The start of the full-scale invasion of Ukraine at the end of February came as a shock to the whole world. While fleeing Ukrainians and people across the globe tried to navigate through an avalanche of information (and disinformation) about what was happening, reporters – both local and foreign – flocked to the combat zones. These people were the focus of this year’s annual conference of AEJ-Bulgaria, which took place on Thursday in Sofia under the title “War in Ukraine: The New Frontlines.”
The keynote speaker Yevheniia Motorevska, editor-in-chief of the independent Ukrainian online publication Hromadske, reminded the audience that the war in fact started in 2014 and not this winter. “Our media was born in the Revolution of Dignity [in 2013], when our portal live-streamed from the Maidan in Kyiv. When the war in Donbas started in 2014, we covered the combat operation in the East. Reporting the Russian aggression and debunking their propaganda is in our DNA,” she said.
Hromadske had to endure a lot even before the war – the absence of funds made the outlet transform from a classical TV channel into an online media. But nothing could compare to the new reality post-February: two of Motorevska’s colleagues joined the Ukrainian Defense Forces, most of the remaining reporters were forced to turn into military correspondents overnight. “War reporting takes years to learn, but Ukrainians had to do it in weeks,” she says.

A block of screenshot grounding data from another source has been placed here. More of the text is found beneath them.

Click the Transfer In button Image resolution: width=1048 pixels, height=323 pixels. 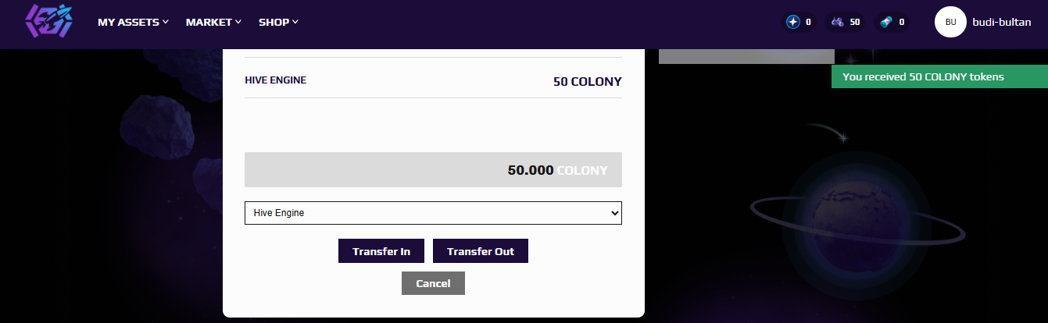pos(381,251)
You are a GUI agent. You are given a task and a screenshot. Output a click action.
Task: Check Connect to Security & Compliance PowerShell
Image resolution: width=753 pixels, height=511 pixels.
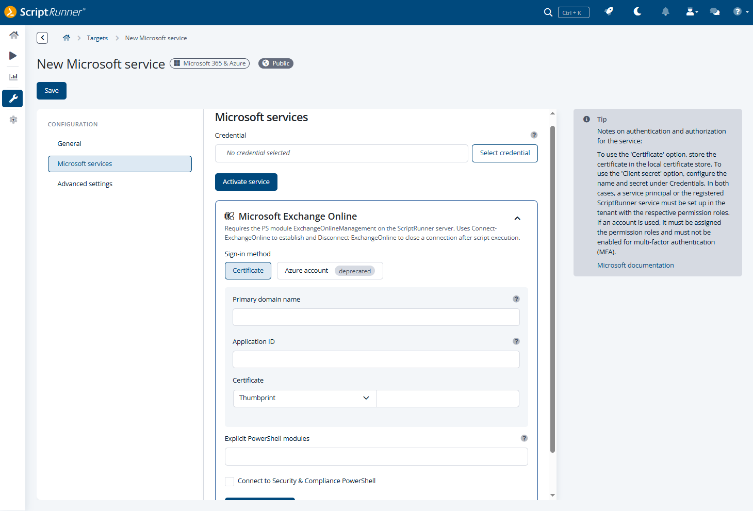pos(230,481)
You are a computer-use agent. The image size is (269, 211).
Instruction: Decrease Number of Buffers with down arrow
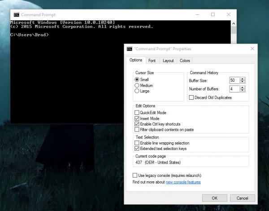[x=242, y=90]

To make matters worse, Ukrainian journalists had to start covering brutal stories of massacres, rape, deportations of Ukrainian population and various other war crimes. “One of our colleagues has a one-year-old child and she still goes to the front every two weeks,” exclaims Motorevska. To top it off, now reporters have to endure the effects of Russian attacks of civilian infrastructure. “We are used to working from basements, but the newest challenge is interruptions of the internet and blackouts,” the Ukrainian editor notes. All of these challenges impact the psyche of journalists and are likely to cause an outflow from the profession after the war, she adds.

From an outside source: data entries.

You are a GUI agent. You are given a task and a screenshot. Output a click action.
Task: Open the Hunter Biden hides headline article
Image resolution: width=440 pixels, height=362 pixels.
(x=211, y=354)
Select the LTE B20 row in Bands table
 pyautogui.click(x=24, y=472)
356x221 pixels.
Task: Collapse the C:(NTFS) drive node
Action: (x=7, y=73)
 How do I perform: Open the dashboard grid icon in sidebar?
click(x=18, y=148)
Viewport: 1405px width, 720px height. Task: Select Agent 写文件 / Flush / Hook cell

Aside from bombardments, the work of Ukrainian reporters is marked by various other peculiar challenges. Her media has to follow strict protocols imposed by the state, so reporting on Ukraine’s own losses or details about ongoing operations is impossible. Also, under the radar of international media, which is focused on the war effort, remains a world of domestic politics and scandals that Ukrainians have to report on. “We made an investigation about the deputy head of the cabinet of the President’s office, who drove a car that was designated for humanitarian purposes. Even in conditions of full-scale war, we manage to maintain freedom of speech,” explains Motorevska.
In the first panel discussion of the forum, the editor of Hromadske was joined by the Ukrainian journalist Anna Akage, who is based in France, the independent Dutch reporter Joanie de Rijke, and NPR correspondent Nathan Rott, who discussed how is the Ukraine war different from others. “It is our war, it is a European war, it is in our backyard and Ukraine is fighting against a nuclear superpower – we talk about nuclear threats for the first time since the Cold War,” said de Rijke, adding that the war has global implications due to Ukraine’s status as a grain exporter to poorer nations that are now suffering famine because of the conflict.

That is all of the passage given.